INFOTREN.ID - Seorang prajurit Tentara Nasional Indonesia Angkatan Laut (TNI AL), Kelasi Dua (KLD) Ghofirul Kasyfi yang berusia 22 tahun, dilaporkan meninggal dunia saat berada di Kapal Perang Republik Indonesia (KRI) dr. Radjiman Wedyodiningrat. Peristiwa tragis ini terjadi pada tanggal 26 April 2026.
Pihak TNI AL, khususnya melalui Komando Armada (Koarmada) I, segera mengambil langkah untuk memberikan klarifikasi resmi terkait kabar meninggalnya prajurit tersebut di kapal perang RI. Langkah ini dilakukan demi memberikan informasi yang akurat kepada publik.
Kepala Dinas Penerangan (Kadispen) Koarmada I, Kolonel Laut (P) Ary Mahayasa, menyampaikan rasa duka cita yang mendalam atas berpulangnya almarhum. Ia menyampaikan bahwa seluruh jajaran TNI AL, khususnya keluarga besar Koarmada I, mendoakan almarhum dan keluarga yang ditinggalkan.
Ary Mahayasa juga secara tegas meluruskan berbagai pemberitaan yang sempat beredar mengenai adanya kejanggalan fisik pada jenazah KLD Ghofirul Kasyfi. Klarifikasi ini bertujuan menghilangkan spekulasi yang berkembang di masyarakat.
"Berdasarkan hasil visum et repertum resmi yang dikeluarkan oleh Rumah Sakit Pusat Angkatan Laut (RSPAL) dr. Mintohardjo Jakarta tertanggal 26 April 2026, tidak ditemukan lebam akibat kekerasan benda tumpul pada tubuh almarhum," ungkap Kolonel Laut (P) Ary Mahayasa. Pernyataan ini sekaligus menepis isu adanya pemukulan.
Lebih lanjut, hasil visum tersebut juga memastikan bahwa tidak ada pendarahan di area selangkangan, sebagaimana sempat diinformasikan dalam berbagai berita yang beredar sebelumnya. Pemeriksaan medis ini dilakukan dengan dihadiri langsung oleh pihak keluarga almarhum.
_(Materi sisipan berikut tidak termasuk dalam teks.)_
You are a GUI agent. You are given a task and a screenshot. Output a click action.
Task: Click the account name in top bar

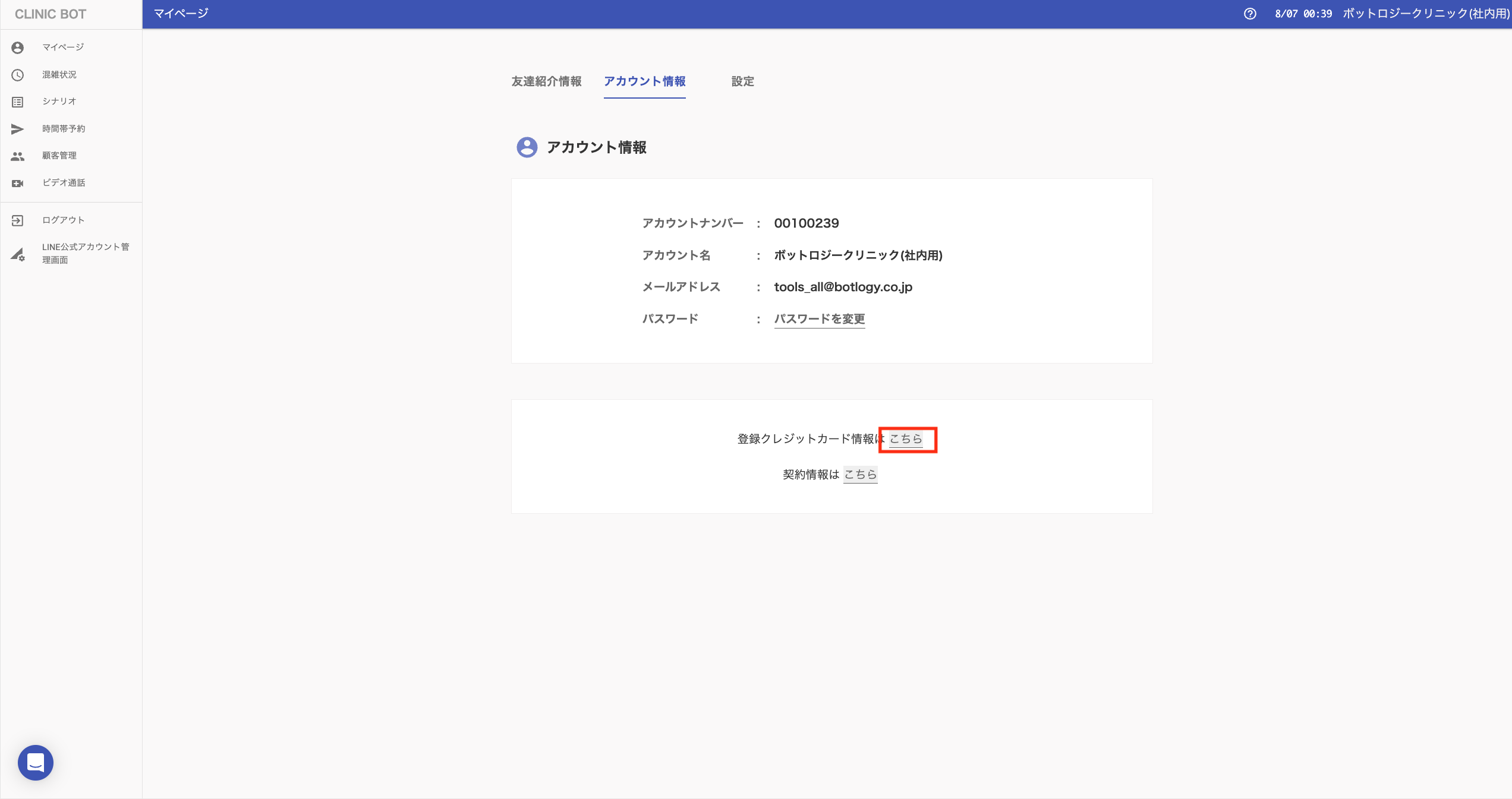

Terkait dengan luka yang tampak pada bagian leher jenazah, Kadispen Koarmada I menjelaskan karakteristiknya secara medis. "Adapun luka pada bagian leher merupakan luka tekan yang melingkar, disertai pengelupasan kulit ari yang pola dan karakteristiknya secara medis identik dengan luka gantung," ujar Kolonel Laut (P) Ary Mahayasa.
Kesimpulan medis dari pemeriksaan tersebut mengarah pada penyebab kematian yang spesifik dan bukan akibat tindakan kekerasan eksternal. "Dengan demikian, hasil pemeriksaan medis menyimpulkan bahwa penyebab kematian almarhum adalah murni akibat gantung diri, bukan karena tindakan kekerasan," tegas Kolonel Laut (P) Ary Mahayasa.
Jenazah KLD Ghofirul Kasyfi telah dimakamkan secara militer sehari setelah wafat, yakni pada tanggal 27 April 2026. Pemakaman dilaksanakan di kampung halaman almarhum, tepatnya di Tempat Pemakaman Umum (TPU) Kemayoran, Bangkalan, Jawa Timur.